• _DIRECTIONS_
Each record beneath this line is to be copied exactly.

• _INFORMATION SHOWN_
────────────────

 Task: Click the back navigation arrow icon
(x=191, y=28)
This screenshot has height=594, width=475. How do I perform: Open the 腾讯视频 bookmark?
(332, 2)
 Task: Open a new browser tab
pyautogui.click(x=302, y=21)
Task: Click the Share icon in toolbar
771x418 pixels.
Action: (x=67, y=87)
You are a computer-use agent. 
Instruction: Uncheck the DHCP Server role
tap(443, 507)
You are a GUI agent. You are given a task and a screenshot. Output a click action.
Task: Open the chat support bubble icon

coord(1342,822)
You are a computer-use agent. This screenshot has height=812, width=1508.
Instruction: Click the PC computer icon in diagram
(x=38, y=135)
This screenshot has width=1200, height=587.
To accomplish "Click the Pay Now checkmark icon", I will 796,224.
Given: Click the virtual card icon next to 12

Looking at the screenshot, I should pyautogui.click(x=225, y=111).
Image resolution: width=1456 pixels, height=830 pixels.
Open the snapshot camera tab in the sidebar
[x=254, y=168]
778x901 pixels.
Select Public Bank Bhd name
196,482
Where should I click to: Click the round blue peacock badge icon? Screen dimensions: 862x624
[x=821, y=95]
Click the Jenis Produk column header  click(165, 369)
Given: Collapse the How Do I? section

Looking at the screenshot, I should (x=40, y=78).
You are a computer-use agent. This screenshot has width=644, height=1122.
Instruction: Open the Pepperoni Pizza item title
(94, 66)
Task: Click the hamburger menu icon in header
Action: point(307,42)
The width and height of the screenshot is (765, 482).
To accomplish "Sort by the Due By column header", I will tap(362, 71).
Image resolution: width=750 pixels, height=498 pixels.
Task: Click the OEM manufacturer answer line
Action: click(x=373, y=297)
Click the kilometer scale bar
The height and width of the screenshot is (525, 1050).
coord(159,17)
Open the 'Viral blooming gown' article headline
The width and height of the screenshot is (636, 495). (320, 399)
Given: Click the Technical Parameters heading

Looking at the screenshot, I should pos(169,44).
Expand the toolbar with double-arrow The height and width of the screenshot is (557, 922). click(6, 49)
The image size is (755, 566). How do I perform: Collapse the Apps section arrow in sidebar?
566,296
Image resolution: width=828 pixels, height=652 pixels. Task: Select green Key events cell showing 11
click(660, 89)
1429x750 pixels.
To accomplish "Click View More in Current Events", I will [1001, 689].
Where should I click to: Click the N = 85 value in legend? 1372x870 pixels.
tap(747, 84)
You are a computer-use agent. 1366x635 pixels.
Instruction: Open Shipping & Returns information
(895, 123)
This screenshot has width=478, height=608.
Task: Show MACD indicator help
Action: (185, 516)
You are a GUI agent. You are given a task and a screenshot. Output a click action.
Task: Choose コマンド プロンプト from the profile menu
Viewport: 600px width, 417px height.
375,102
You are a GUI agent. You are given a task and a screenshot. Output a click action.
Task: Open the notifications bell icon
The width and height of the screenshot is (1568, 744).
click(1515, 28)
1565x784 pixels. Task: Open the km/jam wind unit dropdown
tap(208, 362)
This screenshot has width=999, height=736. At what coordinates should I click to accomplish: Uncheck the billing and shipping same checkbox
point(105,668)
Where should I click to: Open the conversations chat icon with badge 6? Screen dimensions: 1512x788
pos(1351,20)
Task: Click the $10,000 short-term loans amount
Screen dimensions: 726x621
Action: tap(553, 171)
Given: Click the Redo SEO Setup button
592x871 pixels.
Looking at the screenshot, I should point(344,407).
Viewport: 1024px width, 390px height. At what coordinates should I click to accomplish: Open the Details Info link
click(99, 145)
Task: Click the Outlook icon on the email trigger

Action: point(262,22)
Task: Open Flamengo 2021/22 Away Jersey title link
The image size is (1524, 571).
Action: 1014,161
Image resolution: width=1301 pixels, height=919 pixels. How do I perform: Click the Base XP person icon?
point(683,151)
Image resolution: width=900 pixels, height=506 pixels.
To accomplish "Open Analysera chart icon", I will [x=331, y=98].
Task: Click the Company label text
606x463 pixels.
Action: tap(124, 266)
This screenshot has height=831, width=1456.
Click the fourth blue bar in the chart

────────────────

• _REPLY TO THE TASK_
 Task: Click the back navigation arrow icon
(x=191, y=28)
This screenshot has height=594, width=475. How do I perform: Open the 腾讯视频 bookmark?
(332, 2)
 Task: Open a new browser tab
pyautogui.click(x=302, y=21)
Task: Click the Share icon in toolbar
771x418 pixels.
Action: (x=67, y=87)
You are a computer-use agent. 
Instruction: Uncheck the DHCP Server role
tap(443, 507)
You are a GUI agent. You are given a task and a screenshot. Output a click action.
Task: Open the chat support bubble icon

coord(1342,822)
You are a computer-use agent. This screenshot has height=812, width=1508.
Instruction: Click the PC computer icon in diagram
(x=38, y=135)
This screenshot has width=1200, height=587.
To accomplish "Click the Pay Now checkmark icon", I will 796,224.
Given: Click the virtual card icon next to 12

Looking at the screenshot, I should pyautogui.click(x=225, y=111).
Image resolution: width=1456 pixels, height=830 pixels.
Open the snapshot camera tab in the sidebar
[x=254, y=168]
778x901 pixels.
Select Public Bank Bhd name
196,482
Where should I click to: Click the round blue peacock badge icon? Screen dimensions: 862x624
[x=821, y=95]
Click the Jenis Produk column header  click(165, 369)
Given: Collapse the How Do I? section

Looking at the screenshot, I should (x=40, y=78).
You are a computer-use agent. This screenshot has width=644, height=1122.
Instruction: Open the Pepperoni Pizza item title
(94, 66)
Task: Click the hamburger menu icon in header
Action: point(307,42)
The width and height of the screenshot is (765, 482).
To accomplish "Sort by the Due By column header", I will tap(362, 71).
Image resolution: width=750 pixels, height=498 pixels.
Task: Click the OEM manufacturer answer line
Action: click(x=373, y=297)
Click the kilometer scale bar
The height and width of the screenshot is (525, 1050).
coord(159,17)
Open the 'Viral blooming gown' article headline
The width and height of the screenshot is (636, 495). (320, 399)
Given: Click the Technical Parameters heading

Looking at the screenshot, I should pos(169,44).
Expand the toolbar with double-arrow The height and width of the screenshot is (557, 922). click(6, 49)
The image size is (755, 566). How do I perform: Collapse the Apps section arrow in sidebar?
566,296
Image resolution: width=828 pixels, height=652 pixels. Task: Select green Key events cell showing 11
click(660, 89)
1429x750 pixels.
To accomplish "Click View More in Current Events", I will [1001, 689].
Where should I click to: Click the N = 85 value in legend? 1372x870 pixels.
tap(747, 84)
You are a computer-use agent. 1366x635 pixels.
Instruction: Open Shipping & Returns information
(895, 123)
This screenshot has width=478, height=608.
Task: Show MACD indicator help
Action: (185, 516)
You are a GUI agent. You are given a task and a screenshot. Output a click action.
Task: Choose コマンド プロンプト from the profile menu
Viewport: 600px width, 417px height.
375,102
You are a GUI agent. You are given a task and a screenshot. Output a click action.
Task: Open the notifications bell icon
The width and height of the screenshot is (1568, 744).
click(1515, 28)
1565x784 pixels. Task: Open the km/jam wind unit dropdown
tap(208, 362)
This screenshot has width=999, height=736. At what coordinates should I click to accomplish: Uncheck the billing and shipping same checkbox
point(105,668)
Where should I click to: Open the conversations chat icon with badge 6? Screen dimensions: 1512x788
pos(1351,20)
Task: Click the $10,000 short-term loans amount
Screen dimensions: 726x621
Action: tap(553, 171)
Given: Click the Redo SEO Setup button
592x871 pixels.
Looking at the screenshot, I should point(344,407).
Viewport: 1024px width, 390px height. At what coordinates should I click to accomplish: Open the Details Info link
click(99, 145)
Task: Click the Outlook icon on the email trigger

Action: point(262,22)
Task: Open Flamengo 2021/22 Away Jersey title link
The image size is (1524, 571).
Action: 1014,161
Image resolution: width=1301 pixels, height=919 pixels. How do I perform: Click the Base XP person icon?
point(683,151)
Image resolution: width=900 pixels, height=506 pixels.
To accomplish "Open Analysera chart icon", I will [x=331, y=98].
Task: Click the Company label text
606x463 pixels.
Action: tap(124, 266)
This screenshot has height=831, width=1456.
Click the fourth blue bar in the chart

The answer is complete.